● **DO THIS**
Could you recast the stretch of lines from the one containing "Given: Select the XL size row label" through the one containing "Looking at the" as a JSON list of strings, one string per line, with blank lines and the pictures left out?

RECORD SET start

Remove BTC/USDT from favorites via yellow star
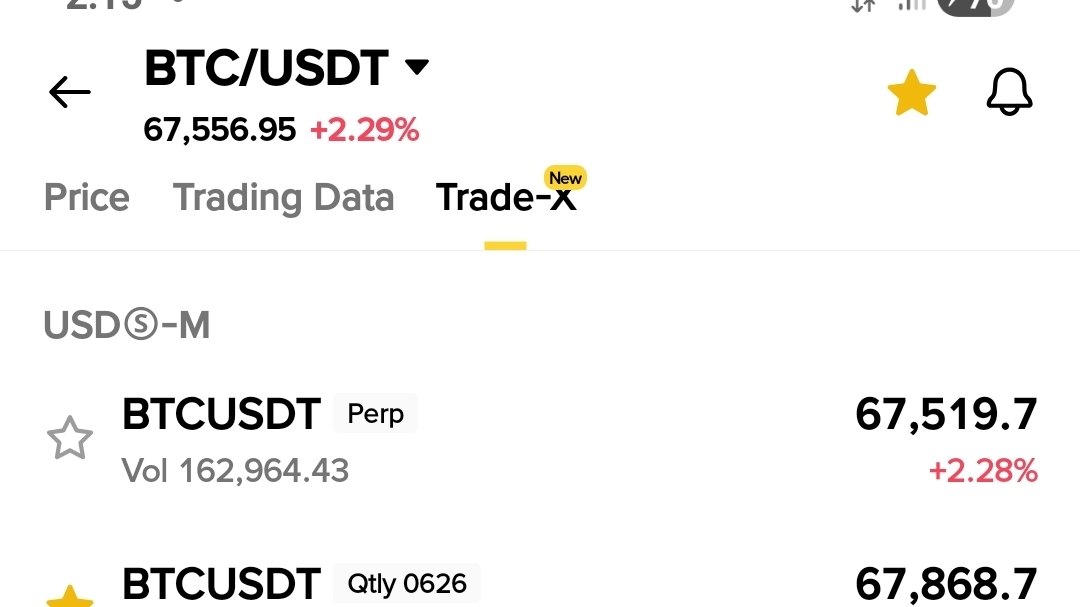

RECORD SET end
RECORD SET start

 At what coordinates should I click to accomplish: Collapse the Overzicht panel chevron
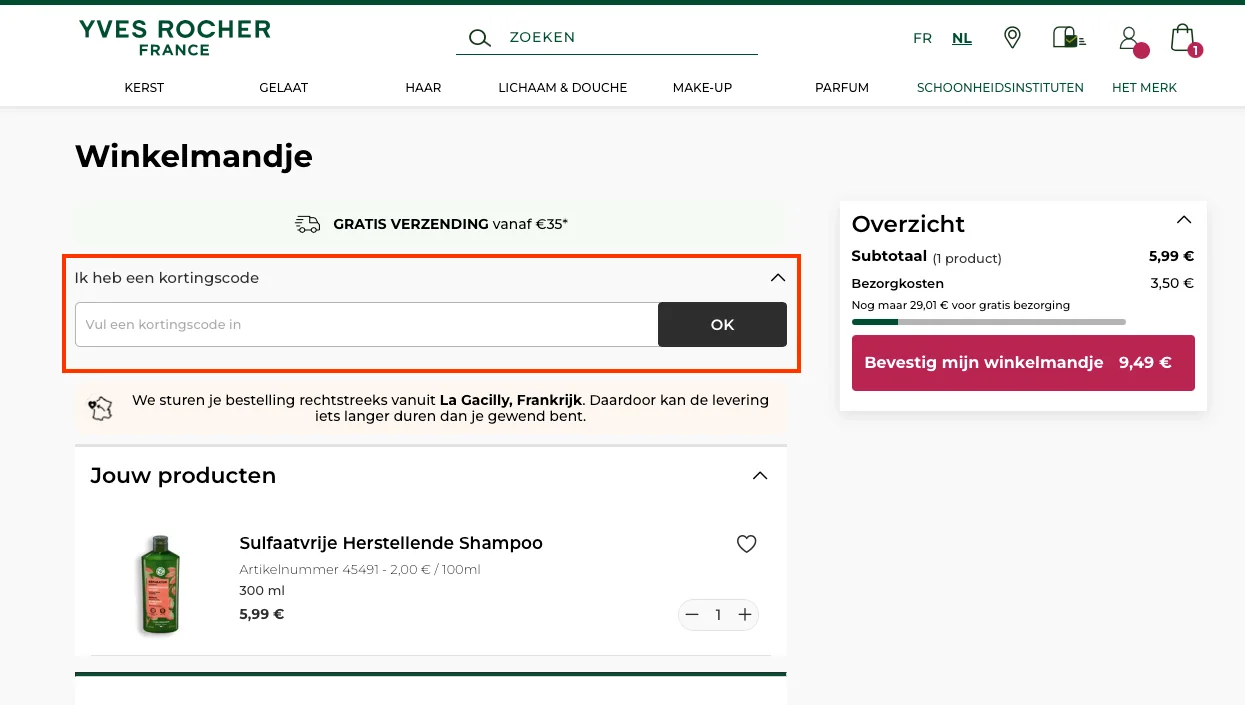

RECORD SET end
RECORD SET start

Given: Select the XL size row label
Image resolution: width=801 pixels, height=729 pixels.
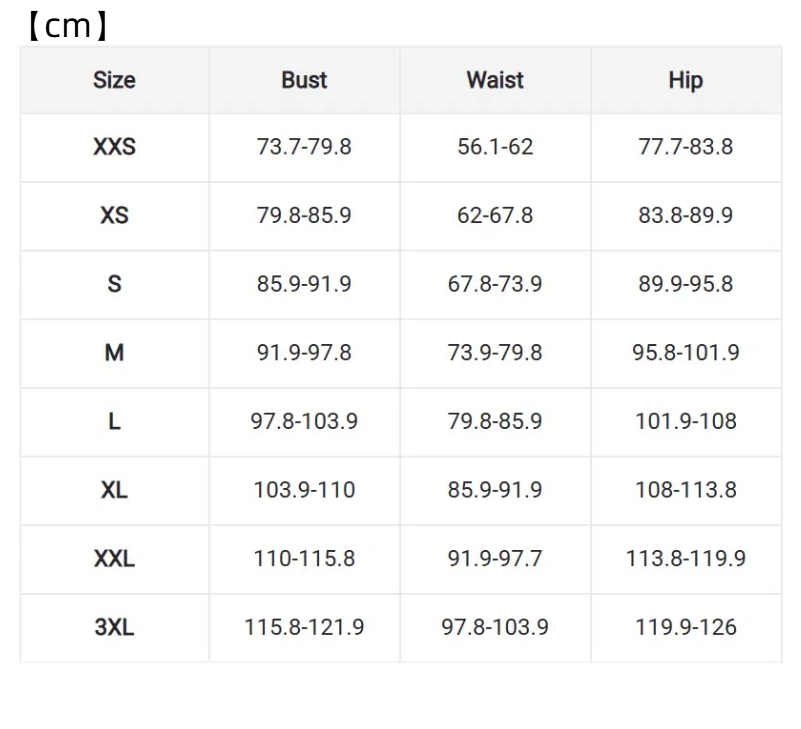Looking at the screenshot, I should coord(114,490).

RECORD SET end

● **RESPONSE BELOW**
[
  "Given: Select the XL size row label",
  "Image resolution: width=801 pixels, height=729 pixels.",
  "Looking at the screenshot, I should coord(114,490)."
]